Kudzanai Chiurai image

Kudzanai Chiurai

Kudzanai Chiurai (b. 1981, Zimbabwe)

Chiurai has held numerous solo exhibitions since 2003 and has participated in various local and international exhibitions, such as Figures & Fictions: Contemporary South African Photography (2011) at the Victoria and Albert Museum in London and Impressions from South Africa, 1965 to Now (2011) at the Museum of Modern Art in New York. Other notable exhibitions include The Divine Comedy: Heaven, Purgatory and Hell Revisited curated by Simon Njami at Museum für Moderne Kunst in Frankfurt (2014) and SCAD Museum of Art, Savannah USA (2015), as well as Art/Afrique, Le nouvel atelier (2017) at the Fondation Louis Vuitton in Paris, Regarding the Ease of Others (2017) at the Zeitz Museum of Contemporary Art Africa, Genesis [Je n’isi isi]- We Live in Silence at IFA in Stuttgart, Germany and Ubuntu, a Lucid Dream (2020) at the Palais de Tokyo in Paris.
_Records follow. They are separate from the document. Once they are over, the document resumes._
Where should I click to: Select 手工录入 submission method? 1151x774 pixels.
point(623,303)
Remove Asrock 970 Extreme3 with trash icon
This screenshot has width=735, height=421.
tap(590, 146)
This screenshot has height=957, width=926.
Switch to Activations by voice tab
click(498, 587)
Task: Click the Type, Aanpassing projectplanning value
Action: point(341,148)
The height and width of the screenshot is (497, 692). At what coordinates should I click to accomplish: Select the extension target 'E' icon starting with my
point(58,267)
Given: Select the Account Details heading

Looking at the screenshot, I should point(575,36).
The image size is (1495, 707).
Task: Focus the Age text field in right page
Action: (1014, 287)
Chiurai’s Conflict Resolution series was exhibited at DOCUMENTA (13) (2012) in Kassel and the film Iyeza was one of the few African films to be included in the New Frontier shorts programme at the Sundance Film Festival in 2013. Chiurai has held numerous solo exhibitions with Goodman Gallery and has edited four publications with contributions by leading African creatives.

At present the artist lives and works in Harare, Zimbabwe.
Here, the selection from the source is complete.